Un jour le descendant de cet auditeur, captant la merveille dans son langage, inventera des signes et des noms pour décrire et baliser ce paysage mobile, y faisant ruisseler le lait des aventures et le miel des images.

Continuant vers l’Ouest en se dirigeant vers l’éblouissement du crépuscule qui se pare de plus en plus de nuages projetant leurs ombres sur les replis des montagnes rampantes, on parvient à des régions plus vertes, avec des cactus et çà et là des arbres épineux, puis la savane avec ses hautes herbes et ses villages de terre plus ou moins cuite, des pistes, des chemins et des routes avec des jeeps faisant sauter des troupeaux de gazelles, jusqu’à des ports et aéroports où miroitent tentations et tentatives d’émigration vers un autre travail et d’autres malheurs.

*

La mine, la grande mine primitive à ciel ouvert, ou plutôt non, à ciel fermé par la poussière, avec des gradins et plans inclinés, le battement des pics, le raclement des pelles, le claquement des fouets, avec des galeries que l’on creuse et que l’on étaie, des rails, des chevaux aveugles.

Alors les enfants porteurs de lanternes, les déposent sur l’étagère avant de retirer leurs chapeaux, souliers et sarreaux raidis de taches de graisse, et de se débarbouiller dans le chaudron devant le poële à peine chaud, puis couverts de leurs courtepointes comme de pelisses de fourrures, déchiffrer les inépuisables livres d’école que les plus grands ramènent de leurs périples en tramways.

Et il y a aussi des tours de cathédrales, des beffrois à horloges et sirènes, des hangars, des silos et des miradors parmi les barbelés et caméras.

Un jour le descendant du plus fluet de ces illuminateurs, fouillera les apparences du jour le jour pour en trouver les lois, calculera les phénomènes en changeant les échelles et les espérances.

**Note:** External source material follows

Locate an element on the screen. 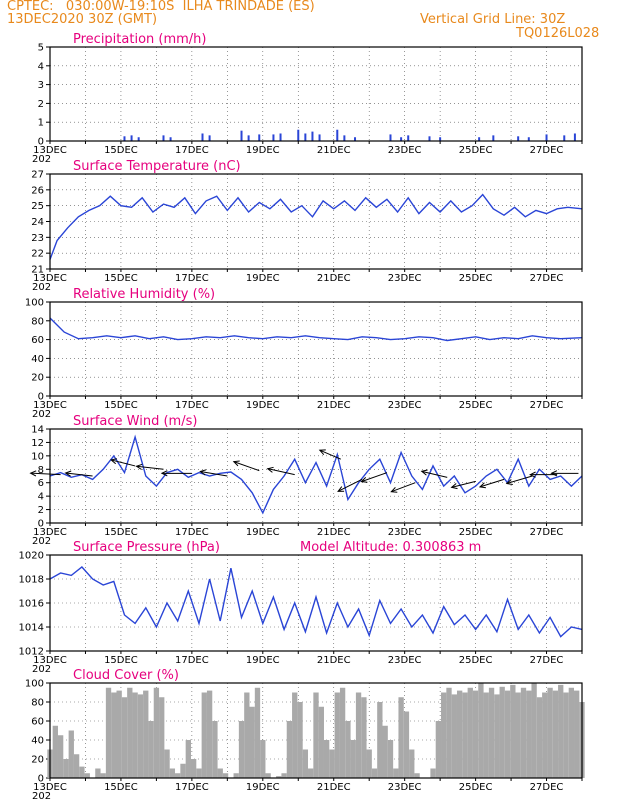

Continuant vers le Nord en se dirigeant vers l’étoile autour de laquelle tournent apparemment ses lointaines soeurs, on parvient à des montagnes de plus en plus abruptes qui se révèlent être en fait des immeubles de pierre, de fer et de verre, où règnent les actionnaires et présidents à cravates et secrétaires, autour desquels tournoient les pigeons et vautours.

*

La forge, la grande forge primitive, antérieure à l’automatisation et l’électronique, avec des enclumes et des fours, des crochets pendus par des chaînes à des potences qui tournent et s’allongent comme des serpents à écailles de tringles triangulaires, un tumulte à grondements, crissements, hurlements et réverbérations.

Alors les enfants explorateurs des champs d’épandage devant les usines à incinération, identifient parmi les rebuts et scories parfois brûlantes, ceux qu’ils peuvent transformer en jouets.

Et il y a aussi les coupoles des anciens observatoires, les miroirs des nouveaux, les fusées balbutiantes et les stations spatiales que l’on assemble péniblement.

Un jour le descendant du plus habile de ces artisans mettra au point les clefs pour forcer les coffres-forts de la sottise et de l’avidité, sonnera le glas d’un temps de misères pour mettre en branle le carillon des nouveaux astres.

Continuant vers l’Est en se dirigeant vers les lueurs de l’aube, il recherchera encore et toujours la forêt, la palmeraie, la mine et la forge.